Response:  The passage does not provide enough information to accurately determine what type of cancer Mel Schilling suffers from. It only mentions that she has been diagnosed with colon cancer. However, it does not specify any further details about her diagnosis or treatment plan. Further information would be needed to answer this question definitively.

Response Time: 200.37891912460327 seconds


In [None]:
import time

# Start the timer
start_time = time.time()

# Execute the query
result = vector_index.as_query_engine(
    text_qa_template=text_qa_template,
    llm=llm,
    response_mode="refine"
).query("What cancer does Married At First Sight star Mel Schilling suffer from?")

# Stop the timer
end_time = time.time()

# Calculate the response time
response_time = end_time - start_time

# Print the result and the response time
print(f"Response: {result}")
print(f"Response Time: {response_time} seconds")

Response:  Unfortunately, the passage does not give any information about Mel Schilling's specific cancer diagnosis. Please double-check your query and try again!

Response Time: 129.26367449760437 seconds


In [None]:
import time

# Start the timer
start_time = time.time()

# Execute the query
result = vector_index.as_query_engine(
    text_qa_template=text_qa_template,
    llm=llm,
    response_mode="compact"
).query("What cancer does Married At First Sight star Mel Schilling suffer from?")

# Stop the timer
end_time = time.time()

# Calculate the response time
response_time = end_time - start_time

# Print the result and the response time
print(f"Response: {result}")
print(f"Response Time: {response_time} seconds")

Response:  Colon Cancer

Response Time: 153.25465631484985 seconds


In [None]:
import time

# Start the timer
start_time = time.time()

# Execute the query
result = vector_index.as_query_engine(
    text_qa_template=text_qa_template,
    llm=llm,
    response_mode="tree_summarize"
).query("What cancer does Married At First Sight star Mel Schilling suffer from?")

# Stop the timer
end_time = time.time()

# Calculate the response time
response_time = end_time - start_time

# Print the result and the response time
print(f"Response: {result}")
print(f"Response Time: {response_time} seconds")

Response:  According to the context information provided, it is mentioned that Mel Schilling has been diagnosed with colon cancer.
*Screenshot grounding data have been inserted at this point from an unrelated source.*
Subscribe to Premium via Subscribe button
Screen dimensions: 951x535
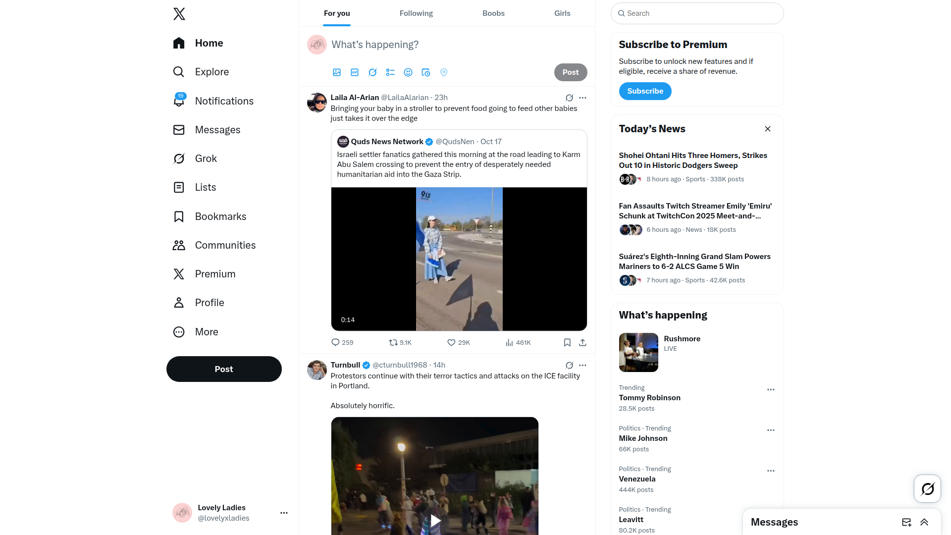point(645,91)
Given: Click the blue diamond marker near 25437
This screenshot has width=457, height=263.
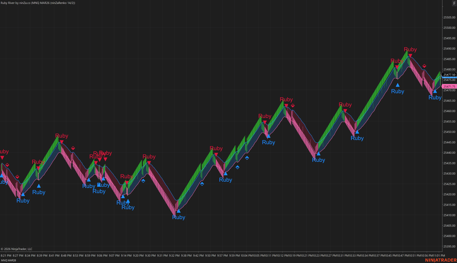Looking at the screenshot, I should pyautogui.click(x=247, y=158).
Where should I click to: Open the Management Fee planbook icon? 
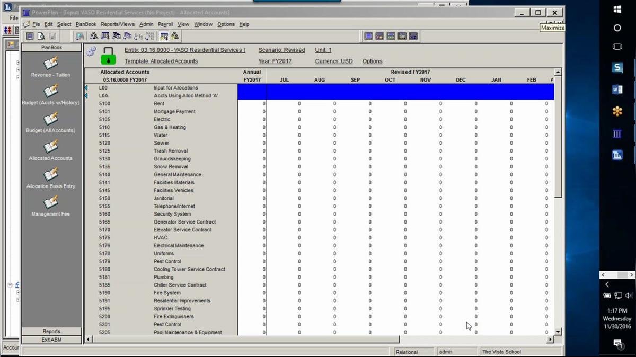(51, 203)
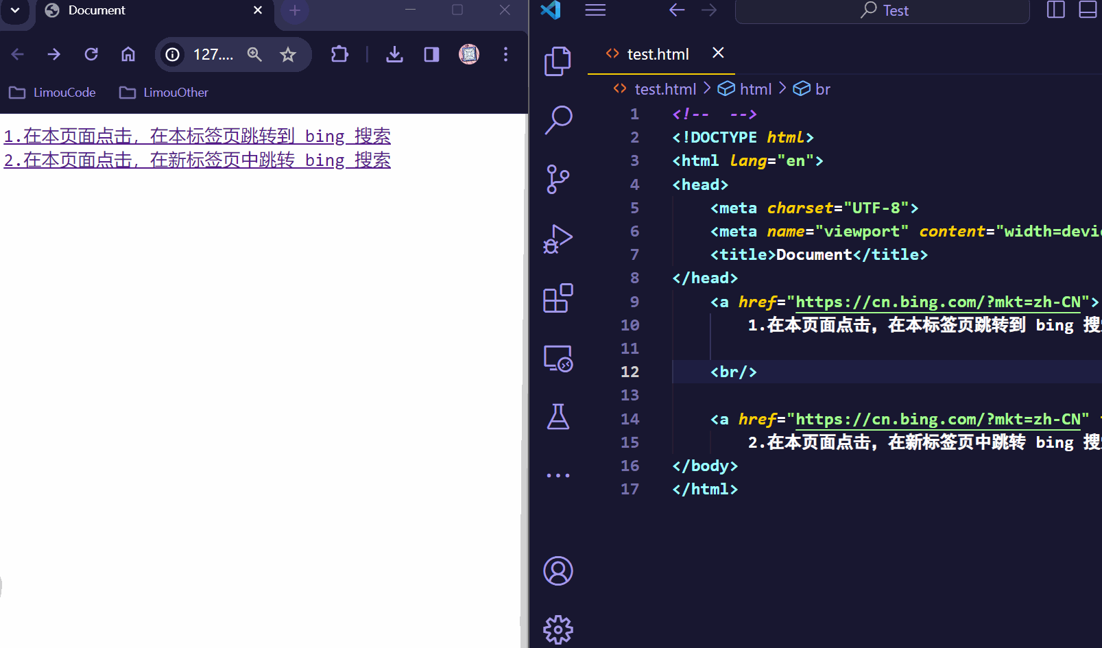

However, due to the AI's restrictions on referencing the given context directly, I cannot provide a specific answer without access to additional sources or data.

Response Time: 196.0378303527832 seconds


This time, "refine" response mode gave the fastest response at 129.26 seconds while default response mode was the slowest at 200.38 seconds.
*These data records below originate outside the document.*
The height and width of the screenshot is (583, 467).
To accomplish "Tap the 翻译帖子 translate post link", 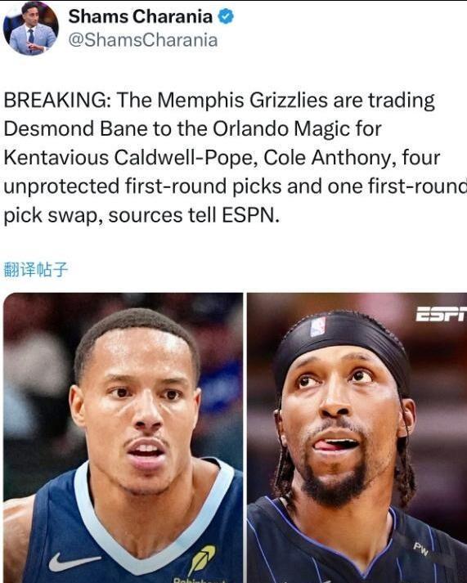I will tap(36, 269).
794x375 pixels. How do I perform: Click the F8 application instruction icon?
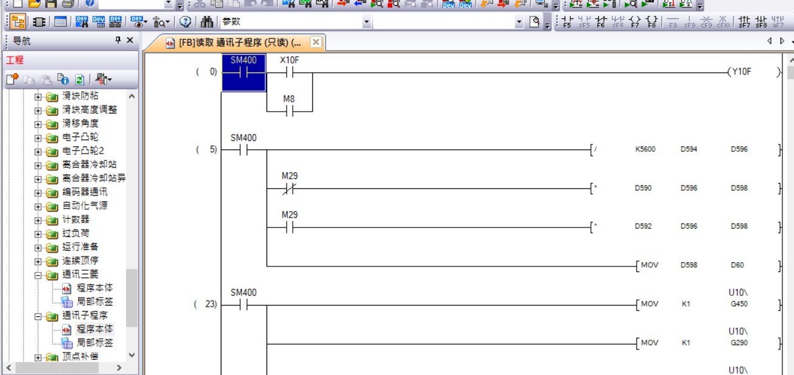pos(651,23)

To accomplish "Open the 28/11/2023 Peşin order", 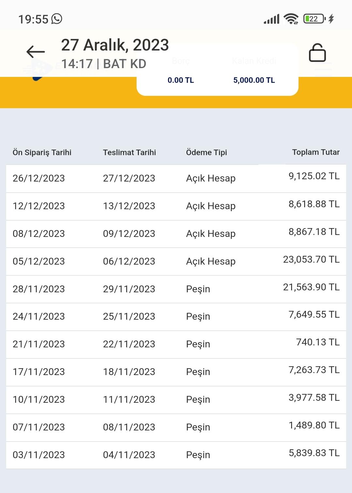I will coord(176,289).
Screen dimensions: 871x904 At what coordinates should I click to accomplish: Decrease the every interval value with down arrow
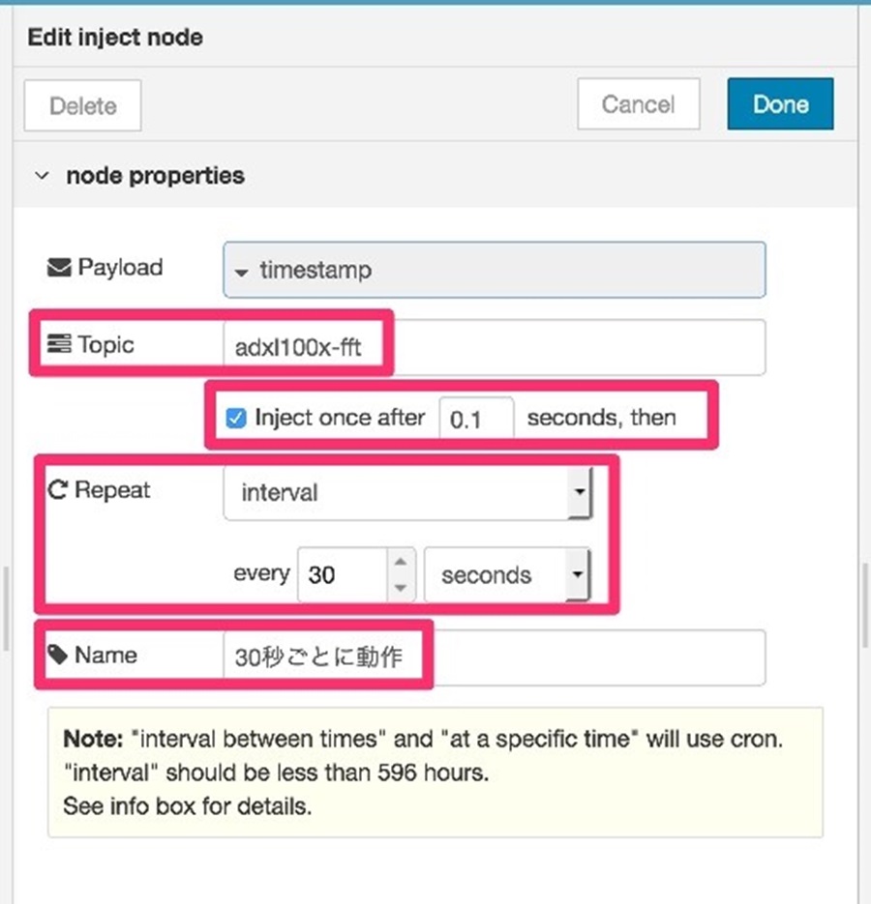(x=401, y=588)
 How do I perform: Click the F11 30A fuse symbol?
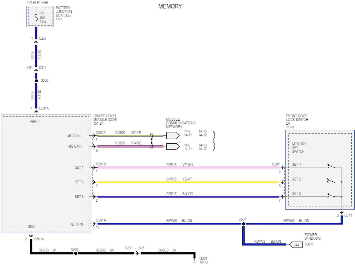click(x=36, y=17)
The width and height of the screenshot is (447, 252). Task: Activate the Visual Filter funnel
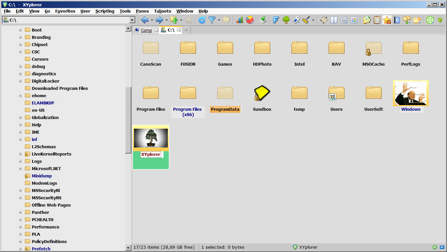pyautogui.click(x=212, y=20)
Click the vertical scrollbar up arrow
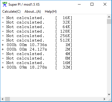 [x=109, y=17]
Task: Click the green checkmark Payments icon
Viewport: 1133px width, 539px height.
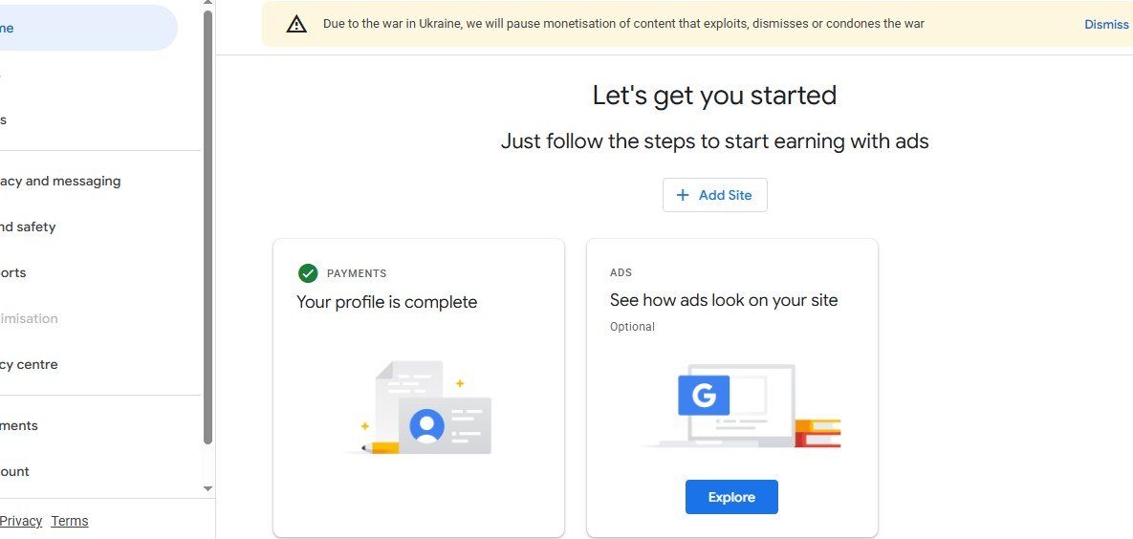Action: tap(308, 273)
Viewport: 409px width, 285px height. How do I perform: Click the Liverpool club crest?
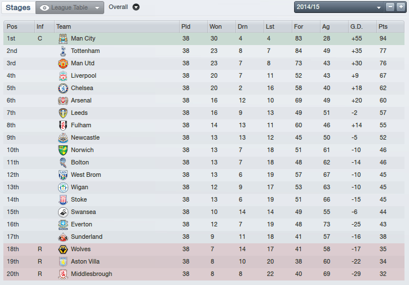[x=63, y=76]
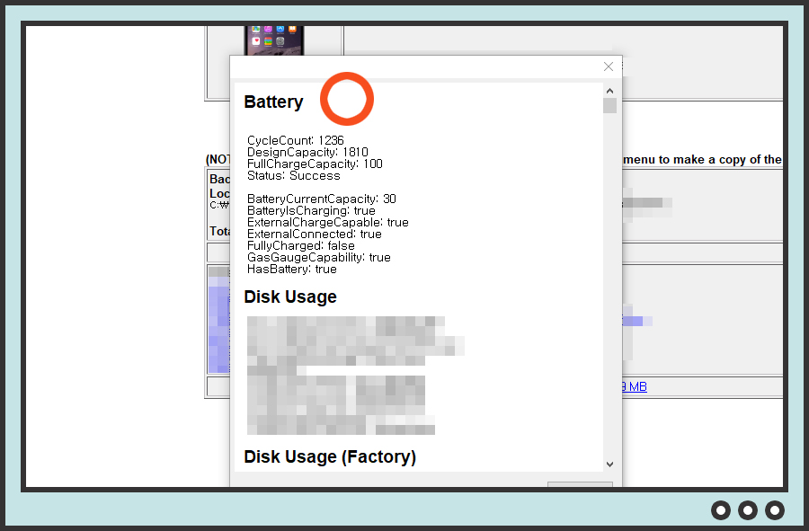Click the rightmost circle icon at bottom right
Screen dimensions: 809x531
pos(775,510)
However unlike with the previous two queries, only "compact" and "tree_summarize" response modes provided an actual answer in their responses to the third query, where "compact" response mode gave the fastest answer at 153.26 seconds while "tree_summarize" response mode gave its answer at 196.03 seconds.

From these comparisons, it can be concluded that:

*   "refine" is the worst response mode for this prompt template as it consistently provided the slowest and wrong response for all three queries
*   "compact" is the best response mode for this prompt template, as it gave relatively fast response while still providing correct answer for all three queries

##8.2 Comparing the Result of LLM with RAG and without RAG

The result of LLM with and without RAG are vastly different.



*   For the question "What are the leading causes of death in the UK?", LLM without RAG responded with Ischemic heart disease (heart attacks) and Lung cancer. With RAG, the prompt template generally responded with Dementia and Alzheimer's disease instead.
*  Meanwhile for the first and third question, only LLM with RAG managed to respond with actual answers for those queries, while LLM without RAG didn't have any information that could have helped it answering those two questions.

This showed that RAG helped LLM to have a more updated information, which helped it to answer more questions and with higher accuracy.